2 Replies Latest reply on Jun 5, 2008 8:16 AM by Ken Ringdahl

    Recommendation for IsolationLevel

    Ken Ringdahl Newbie

      We are seeing lots of replication timeout exceptions and have extensively played with the different isolation levels and locking schemes with little success. Things are all good with a single node cluster. Once we add a 2nd node to the cluster and attempt concurrent writes to the same node in the tree cache we see lots of timeout exceptions. I believe we need Serializable as an IsolationLevel since we need to ensure global synchronization. But, it does not seem to be locking the nodes appropriately. Environment is JBoss AS 4.2.2.GA and JBoss Cache 2.0.0.GA. A few questions about locking and transactions:

      - With Serializable IsolationLevel, should this not prevent reads to any of the nodes touched in the cache until the transaction commits? When is the lock fetched?
      - Can you recommend the appropriate configurations for a reasonably high transaction environment? Basically we are looking for the ability to synchronize the entire boundaries of a transaction. In general, a txn would take 10 seconds or less.

      Here is our existing config:

      <?xml version="1.0" encoding="UTF-8"?>
      
      <!-- ===================================================================== -->
      <!-- -->
      <!-- Sample TreeCache Service Configuration -->
      <!-- -->
      <!-- ===================================================================== -->
      
      <server>
      
       <!-- ==================================================================== -->
       <!-- Defines TreeCache configuration -->
       <!-- ==================================================================== -->
      
       <mbean code="org.jboss.cache.pojo.jmx.PojoCacheJmxWrapper"
       name="jboss.cache:service=TreeCache">
      
       <depends>jboss:service=Naming</depends>
       <depends>jboss:service=TransactionManager</depends>
      
       <!--
       Configure the TransactionManager
       -->
       <attribute name="TransactionManagerLookupClass">org.jboss.cache.transaction.GenericTransactionManagerLookup</attribute>
      
       <!--
       Isolation level : SERIALIZABLE
       REPEATABLE_READ (default)

§ **DATA**
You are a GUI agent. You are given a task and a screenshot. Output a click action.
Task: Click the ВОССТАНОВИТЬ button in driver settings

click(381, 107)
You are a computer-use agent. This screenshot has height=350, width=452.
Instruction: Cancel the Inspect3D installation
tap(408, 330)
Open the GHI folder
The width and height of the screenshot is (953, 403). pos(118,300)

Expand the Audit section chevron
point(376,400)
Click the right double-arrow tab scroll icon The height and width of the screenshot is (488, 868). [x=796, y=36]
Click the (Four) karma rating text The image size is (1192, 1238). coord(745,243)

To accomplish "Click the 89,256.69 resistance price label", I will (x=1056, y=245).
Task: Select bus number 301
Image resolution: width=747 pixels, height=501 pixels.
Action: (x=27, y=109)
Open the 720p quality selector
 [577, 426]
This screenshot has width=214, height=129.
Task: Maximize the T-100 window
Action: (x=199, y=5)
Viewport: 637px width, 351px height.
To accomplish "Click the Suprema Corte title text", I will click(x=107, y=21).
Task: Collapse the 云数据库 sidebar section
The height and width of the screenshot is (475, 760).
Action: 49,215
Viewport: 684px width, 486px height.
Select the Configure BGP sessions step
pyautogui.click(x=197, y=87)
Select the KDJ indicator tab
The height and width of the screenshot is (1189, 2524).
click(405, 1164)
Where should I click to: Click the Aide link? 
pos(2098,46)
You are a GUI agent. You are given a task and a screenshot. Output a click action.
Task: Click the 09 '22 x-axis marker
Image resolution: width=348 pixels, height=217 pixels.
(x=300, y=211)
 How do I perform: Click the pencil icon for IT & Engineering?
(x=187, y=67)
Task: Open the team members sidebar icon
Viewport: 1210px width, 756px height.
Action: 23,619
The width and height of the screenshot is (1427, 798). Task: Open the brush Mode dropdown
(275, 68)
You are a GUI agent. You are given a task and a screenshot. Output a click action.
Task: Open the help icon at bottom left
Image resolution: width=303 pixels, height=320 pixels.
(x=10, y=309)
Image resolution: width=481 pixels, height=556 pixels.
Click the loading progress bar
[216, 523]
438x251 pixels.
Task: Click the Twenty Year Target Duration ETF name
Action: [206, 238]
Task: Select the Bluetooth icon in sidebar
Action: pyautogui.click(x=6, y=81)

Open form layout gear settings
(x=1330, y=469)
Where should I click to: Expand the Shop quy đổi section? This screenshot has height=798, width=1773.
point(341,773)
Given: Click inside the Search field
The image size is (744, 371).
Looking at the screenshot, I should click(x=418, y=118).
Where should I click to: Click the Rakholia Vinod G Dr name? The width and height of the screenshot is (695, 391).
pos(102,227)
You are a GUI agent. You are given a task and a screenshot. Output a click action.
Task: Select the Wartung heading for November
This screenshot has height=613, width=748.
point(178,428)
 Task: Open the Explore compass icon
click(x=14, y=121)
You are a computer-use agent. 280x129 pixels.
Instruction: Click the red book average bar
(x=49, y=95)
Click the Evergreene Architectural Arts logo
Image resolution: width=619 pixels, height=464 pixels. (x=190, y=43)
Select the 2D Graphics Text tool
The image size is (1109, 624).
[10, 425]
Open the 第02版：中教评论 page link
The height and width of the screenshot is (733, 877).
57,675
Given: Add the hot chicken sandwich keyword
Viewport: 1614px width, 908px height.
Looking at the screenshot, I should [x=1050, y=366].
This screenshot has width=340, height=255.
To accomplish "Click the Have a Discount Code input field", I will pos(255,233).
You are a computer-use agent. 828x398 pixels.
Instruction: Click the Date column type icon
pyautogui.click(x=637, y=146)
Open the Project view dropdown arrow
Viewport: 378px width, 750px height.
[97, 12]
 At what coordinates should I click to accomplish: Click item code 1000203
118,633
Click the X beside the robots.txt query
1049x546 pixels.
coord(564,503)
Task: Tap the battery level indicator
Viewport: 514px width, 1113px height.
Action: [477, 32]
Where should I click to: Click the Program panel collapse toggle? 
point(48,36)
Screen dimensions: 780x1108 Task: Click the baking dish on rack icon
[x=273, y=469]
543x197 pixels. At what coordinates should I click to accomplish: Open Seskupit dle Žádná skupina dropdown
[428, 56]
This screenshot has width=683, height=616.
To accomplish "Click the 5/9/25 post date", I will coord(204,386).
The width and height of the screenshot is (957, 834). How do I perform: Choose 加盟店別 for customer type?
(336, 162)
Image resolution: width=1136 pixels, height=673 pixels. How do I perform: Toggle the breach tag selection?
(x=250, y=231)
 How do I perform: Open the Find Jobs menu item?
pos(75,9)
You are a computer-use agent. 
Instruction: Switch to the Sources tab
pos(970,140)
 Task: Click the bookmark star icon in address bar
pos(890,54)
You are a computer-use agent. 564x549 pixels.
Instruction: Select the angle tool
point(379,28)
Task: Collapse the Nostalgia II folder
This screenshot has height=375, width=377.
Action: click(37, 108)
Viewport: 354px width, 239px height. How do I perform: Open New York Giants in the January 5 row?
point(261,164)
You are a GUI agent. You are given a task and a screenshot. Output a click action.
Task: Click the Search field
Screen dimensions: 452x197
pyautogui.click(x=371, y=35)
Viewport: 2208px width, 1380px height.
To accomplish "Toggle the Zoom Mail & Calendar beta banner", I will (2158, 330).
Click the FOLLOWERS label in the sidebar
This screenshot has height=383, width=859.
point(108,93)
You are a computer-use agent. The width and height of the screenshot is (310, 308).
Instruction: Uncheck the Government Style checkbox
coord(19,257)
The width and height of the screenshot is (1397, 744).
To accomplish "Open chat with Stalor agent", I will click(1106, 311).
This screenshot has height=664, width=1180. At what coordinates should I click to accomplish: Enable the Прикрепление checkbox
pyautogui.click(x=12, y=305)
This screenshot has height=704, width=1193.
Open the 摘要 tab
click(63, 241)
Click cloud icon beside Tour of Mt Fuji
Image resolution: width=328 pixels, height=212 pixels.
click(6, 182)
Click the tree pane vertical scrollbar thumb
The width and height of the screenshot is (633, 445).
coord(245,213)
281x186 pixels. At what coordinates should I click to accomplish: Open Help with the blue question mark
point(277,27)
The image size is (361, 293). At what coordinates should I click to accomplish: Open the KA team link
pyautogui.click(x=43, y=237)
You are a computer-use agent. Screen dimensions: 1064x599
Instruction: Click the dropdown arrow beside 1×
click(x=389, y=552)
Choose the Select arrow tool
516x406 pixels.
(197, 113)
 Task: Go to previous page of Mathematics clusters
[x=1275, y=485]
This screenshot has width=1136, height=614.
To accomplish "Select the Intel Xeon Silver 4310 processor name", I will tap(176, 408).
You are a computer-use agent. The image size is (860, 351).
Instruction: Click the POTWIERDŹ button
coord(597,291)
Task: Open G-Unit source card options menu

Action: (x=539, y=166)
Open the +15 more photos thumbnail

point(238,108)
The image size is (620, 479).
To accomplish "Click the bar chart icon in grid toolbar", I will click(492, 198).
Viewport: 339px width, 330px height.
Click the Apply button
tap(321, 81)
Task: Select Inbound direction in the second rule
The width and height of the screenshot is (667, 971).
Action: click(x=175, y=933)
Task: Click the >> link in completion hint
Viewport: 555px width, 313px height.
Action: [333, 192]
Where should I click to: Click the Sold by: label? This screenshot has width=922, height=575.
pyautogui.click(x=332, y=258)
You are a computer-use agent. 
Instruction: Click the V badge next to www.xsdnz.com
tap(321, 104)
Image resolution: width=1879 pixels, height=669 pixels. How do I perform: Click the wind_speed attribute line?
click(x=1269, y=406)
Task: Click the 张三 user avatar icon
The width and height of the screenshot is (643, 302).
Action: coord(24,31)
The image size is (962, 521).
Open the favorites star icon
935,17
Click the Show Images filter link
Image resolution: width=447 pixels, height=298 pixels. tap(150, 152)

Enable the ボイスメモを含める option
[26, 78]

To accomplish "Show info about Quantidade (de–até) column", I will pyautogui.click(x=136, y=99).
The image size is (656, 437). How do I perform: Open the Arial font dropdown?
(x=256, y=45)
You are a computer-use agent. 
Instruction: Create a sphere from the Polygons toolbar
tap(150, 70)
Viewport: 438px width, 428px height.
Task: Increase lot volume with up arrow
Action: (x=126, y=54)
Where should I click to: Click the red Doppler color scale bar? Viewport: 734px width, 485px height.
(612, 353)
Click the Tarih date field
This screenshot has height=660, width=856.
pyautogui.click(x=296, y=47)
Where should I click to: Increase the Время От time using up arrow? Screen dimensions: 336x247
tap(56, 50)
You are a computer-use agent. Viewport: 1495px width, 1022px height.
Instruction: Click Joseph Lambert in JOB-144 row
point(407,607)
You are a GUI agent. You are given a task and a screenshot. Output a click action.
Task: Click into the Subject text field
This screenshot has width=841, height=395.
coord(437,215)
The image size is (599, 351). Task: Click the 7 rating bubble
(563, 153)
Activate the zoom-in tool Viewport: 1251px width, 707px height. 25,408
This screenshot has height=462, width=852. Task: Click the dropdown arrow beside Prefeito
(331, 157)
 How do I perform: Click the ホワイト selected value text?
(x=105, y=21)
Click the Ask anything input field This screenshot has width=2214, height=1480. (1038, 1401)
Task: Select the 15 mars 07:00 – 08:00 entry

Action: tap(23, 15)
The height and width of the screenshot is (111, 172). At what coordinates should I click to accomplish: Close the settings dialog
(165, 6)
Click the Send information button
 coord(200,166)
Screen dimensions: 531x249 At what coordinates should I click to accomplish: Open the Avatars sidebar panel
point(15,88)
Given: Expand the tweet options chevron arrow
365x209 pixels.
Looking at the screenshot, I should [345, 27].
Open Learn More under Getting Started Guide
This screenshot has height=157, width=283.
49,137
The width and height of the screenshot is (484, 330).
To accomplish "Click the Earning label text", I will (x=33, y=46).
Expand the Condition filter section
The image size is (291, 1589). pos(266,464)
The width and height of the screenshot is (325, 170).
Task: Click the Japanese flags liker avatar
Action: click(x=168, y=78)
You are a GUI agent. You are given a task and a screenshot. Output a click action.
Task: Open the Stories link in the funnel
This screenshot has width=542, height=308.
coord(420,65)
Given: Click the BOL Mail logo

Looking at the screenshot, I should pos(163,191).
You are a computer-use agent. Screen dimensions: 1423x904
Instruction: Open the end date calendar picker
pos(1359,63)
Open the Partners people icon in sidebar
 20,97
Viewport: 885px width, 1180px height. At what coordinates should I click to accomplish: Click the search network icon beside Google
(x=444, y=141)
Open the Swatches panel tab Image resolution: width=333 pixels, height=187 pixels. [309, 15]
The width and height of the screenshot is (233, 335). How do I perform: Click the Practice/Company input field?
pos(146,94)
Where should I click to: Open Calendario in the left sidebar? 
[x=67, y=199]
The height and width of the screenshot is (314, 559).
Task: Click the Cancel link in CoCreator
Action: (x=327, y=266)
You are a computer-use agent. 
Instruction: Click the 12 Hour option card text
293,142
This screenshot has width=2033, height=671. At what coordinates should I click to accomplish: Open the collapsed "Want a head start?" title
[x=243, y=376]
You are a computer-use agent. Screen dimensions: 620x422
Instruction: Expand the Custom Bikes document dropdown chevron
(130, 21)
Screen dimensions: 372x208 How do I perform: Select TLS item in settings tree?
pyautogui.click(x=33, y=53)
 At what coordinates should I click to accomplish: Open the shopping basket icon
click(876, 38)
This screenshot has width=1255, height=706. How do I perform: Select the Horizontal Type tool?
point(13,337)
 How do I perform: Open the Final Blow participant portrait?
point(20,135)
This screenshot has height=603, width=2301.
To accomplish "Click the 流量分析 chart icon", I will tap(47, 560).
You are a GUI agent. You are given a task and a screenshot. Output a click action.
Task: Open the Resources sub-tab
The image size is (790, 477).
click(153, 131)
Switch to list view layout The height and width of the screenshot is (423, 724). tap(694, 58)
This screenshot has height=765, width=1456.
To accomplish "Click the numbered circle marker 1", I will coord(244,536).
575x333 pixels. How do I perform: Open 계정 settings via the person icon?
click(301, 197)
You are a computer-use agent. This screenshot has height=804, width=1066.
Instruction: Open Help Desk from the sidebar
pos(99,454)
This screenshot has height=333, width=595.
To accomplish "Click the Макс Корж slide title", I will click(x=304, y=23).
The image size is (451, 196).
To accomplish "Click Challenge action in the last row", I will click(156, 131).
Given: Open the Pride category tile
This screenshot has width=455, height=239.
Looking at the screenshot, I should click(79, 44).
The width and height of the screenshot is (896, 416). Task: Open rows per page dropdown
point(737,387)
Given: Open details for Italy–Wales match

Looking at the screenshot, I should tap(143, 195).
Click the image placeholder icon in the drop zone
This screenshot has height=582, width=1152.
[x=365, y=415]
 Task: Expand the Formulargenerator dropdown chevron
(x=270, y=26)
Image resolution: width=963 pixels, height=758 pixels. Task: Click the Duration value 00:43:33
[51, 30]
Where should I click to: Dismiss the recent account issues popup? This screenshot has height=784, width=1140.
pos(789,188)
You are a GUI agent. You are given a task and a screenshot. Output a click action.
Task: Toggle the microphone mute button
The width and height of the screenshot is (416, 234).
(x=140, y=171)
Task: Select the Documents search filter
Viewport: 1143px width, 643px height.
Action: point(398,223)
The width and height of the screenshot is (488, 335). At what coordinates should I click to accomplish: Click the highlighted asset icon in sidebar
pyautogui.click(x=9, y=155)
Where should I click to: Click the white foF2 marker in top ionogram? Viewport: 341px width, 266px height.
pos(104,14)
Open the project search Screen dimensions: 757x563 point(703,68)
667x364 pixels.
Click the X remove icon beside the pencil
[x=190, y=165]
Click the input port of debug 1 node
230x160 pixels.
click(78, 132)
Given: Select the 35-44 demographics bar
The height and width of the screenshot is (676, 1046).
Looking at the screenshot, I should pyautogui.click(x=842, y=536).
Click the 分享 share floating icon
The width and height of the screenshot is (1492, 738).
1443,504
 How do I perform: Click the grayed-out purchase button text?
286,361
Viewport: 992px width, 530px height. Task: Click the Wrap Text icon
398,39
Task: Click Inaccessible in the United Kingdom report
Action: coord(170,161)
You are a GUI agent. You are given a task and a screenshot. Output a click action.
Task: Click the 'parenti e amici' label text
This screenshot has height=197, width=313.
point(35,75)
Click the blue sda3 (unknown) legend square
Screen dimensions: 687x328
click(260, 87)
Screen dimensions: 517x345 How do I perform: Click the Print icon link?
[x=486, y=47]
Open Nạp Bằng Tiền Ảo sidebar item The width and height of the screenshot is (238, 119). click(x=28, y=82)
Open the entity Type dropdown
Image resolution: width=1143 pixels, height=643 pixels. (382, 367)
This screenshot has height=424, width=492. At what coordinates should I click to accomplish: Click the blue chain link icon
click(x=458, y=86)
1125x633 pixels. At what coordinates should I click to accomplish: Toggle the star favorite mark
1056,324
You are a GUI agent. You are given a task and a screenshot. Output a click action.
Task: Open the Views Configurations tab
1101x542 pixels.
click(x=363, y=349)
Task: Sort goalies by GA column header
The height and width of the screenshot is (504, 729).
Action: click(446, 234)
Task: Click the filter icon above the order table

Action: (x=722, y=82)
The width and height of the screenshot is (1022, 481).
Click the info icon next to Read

§ **PROMPT 1**
From the JBoss Cache thread, extract everything from "Ken Ringdahl Newbie" down to "the lock fetched?".
§ **PROMPT 2**
In the JBoss Cache thread, how long does a transaction generally take?
The listing was drawn from a separate source.

§ **CORRECT RESULT 1**
Ken Ringdahl Newbie

      We are seeing lots of replication timeout exceptions and have extensively played with the different isolation levels and locking schemes with little success. Things are all good with a single node cluster. Once we add a 2nd node to the cluster and attempt concurrent writes to the same node in the tree cache we see lots of timeout exceptions. I believe we need Serializable as an IsolationLevel since we need to ensure global synchronization. But, it does not seem to be locking the nodes appropriately. Environment is JBoss AS 4.2.2.GA and JBoss Cache 2.0.0.GA. A few questions about locking and transactions:

      - With Serializable IsolationLevel, should this not prevent reads to any of the nodes touched in the cache until the transaction commits? When is the lock fetched?

§ **CORRECT RESULT 2**
10 seconds or less.